DIRECTIONS FOR THIS TASK: Records follow. Select each line holding "computer".

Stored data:

◆ ◆ ◆

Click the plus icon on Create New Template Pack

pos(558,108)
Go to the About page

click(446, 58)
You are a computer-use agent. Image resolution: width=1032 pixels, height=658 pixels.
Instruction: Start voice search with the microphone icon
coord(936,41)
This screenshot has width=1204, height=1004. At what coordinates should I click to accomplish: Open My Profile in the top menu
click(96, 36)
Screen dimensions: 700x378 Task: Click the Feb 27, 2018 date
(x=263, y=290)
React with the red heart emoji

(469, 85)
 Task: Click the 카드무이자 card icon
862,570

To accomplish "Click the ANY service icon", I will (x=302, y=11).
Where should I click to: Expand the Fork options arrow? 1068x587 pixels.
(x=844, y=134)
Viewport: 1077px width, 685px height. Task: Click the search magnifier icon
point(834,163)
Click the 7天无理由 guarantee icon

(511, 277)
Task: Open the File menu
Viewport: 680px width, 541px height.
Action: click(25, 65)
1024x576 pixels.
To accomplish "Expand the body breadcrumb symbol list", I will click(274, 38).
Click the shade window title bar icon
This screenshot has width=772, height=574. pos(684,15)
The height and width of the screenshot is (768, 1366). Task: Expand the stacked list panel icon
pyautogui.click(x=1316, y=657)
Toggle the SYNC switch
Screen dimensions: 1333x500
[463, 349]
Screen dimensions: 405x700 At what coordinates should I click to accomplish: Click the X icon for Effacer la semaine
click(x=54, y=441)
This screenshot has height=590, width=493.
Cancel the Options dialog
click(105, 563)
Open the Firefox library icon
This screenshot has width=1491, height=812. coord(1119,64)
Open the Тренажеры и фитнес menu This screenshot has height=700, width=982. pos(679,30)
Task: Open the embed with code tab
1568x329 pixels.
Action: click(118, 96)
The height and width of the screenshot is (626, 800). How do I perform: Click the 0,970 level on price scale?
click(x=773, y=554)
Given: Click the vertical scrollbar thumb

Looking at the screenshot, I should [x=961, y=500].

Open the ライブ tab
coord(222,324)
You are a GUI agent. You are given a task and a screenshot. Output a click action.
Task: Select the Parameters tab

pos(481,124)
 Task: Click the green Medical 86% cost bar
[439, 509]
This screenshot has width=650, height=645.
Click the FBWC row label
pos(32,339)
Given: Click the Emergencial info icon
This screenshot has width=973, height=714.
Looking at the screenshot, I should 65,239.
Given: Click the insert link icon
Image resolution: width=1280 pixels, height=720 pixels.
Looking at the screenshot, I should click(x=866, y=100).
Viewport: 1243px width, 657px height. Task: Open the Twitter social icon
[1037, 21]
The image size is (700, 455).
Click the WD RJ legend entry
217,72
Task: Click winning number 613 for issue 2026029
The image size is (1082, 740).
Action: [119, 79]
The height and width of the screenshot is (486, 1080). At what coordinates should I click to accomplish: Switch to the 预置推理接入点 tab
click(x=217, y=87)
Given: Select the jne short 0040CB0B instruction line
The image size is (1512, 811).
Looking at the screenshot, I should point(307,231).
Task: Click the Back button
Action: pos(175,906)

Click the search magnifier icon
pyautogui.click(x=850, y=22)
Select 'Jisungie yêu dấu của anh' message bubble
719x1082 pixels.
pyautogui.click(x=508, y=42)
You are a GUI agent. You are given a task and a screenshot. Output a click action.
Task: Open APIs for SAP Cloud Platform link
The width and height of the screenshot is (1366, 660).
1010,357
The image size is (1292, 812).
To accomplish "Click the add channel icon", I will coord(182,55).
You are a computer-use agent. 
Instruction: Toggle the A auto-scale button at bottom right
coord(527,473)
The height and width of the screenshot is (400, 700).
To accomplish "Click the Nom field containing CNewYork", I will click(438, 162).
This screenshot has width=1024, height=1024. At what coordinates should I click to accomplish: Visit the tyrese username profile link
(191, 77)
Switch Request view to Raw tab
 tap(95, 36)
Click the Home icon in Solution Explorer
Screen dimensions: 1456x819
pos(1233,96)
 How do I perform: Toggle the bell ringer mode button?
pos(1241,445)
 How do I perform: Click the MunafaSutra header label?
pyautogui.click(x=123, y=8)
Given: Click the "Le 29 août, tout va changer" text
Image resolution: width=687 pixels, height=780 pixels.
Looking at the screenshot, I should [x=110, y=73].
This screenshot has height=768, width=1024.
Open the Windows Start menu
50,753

◆ ◆ ◆

TASK ANSWER:
You are a computer-use agent. Image resolution: width=1032 pixels, height=658 pixels.
You are a computer-use agent. 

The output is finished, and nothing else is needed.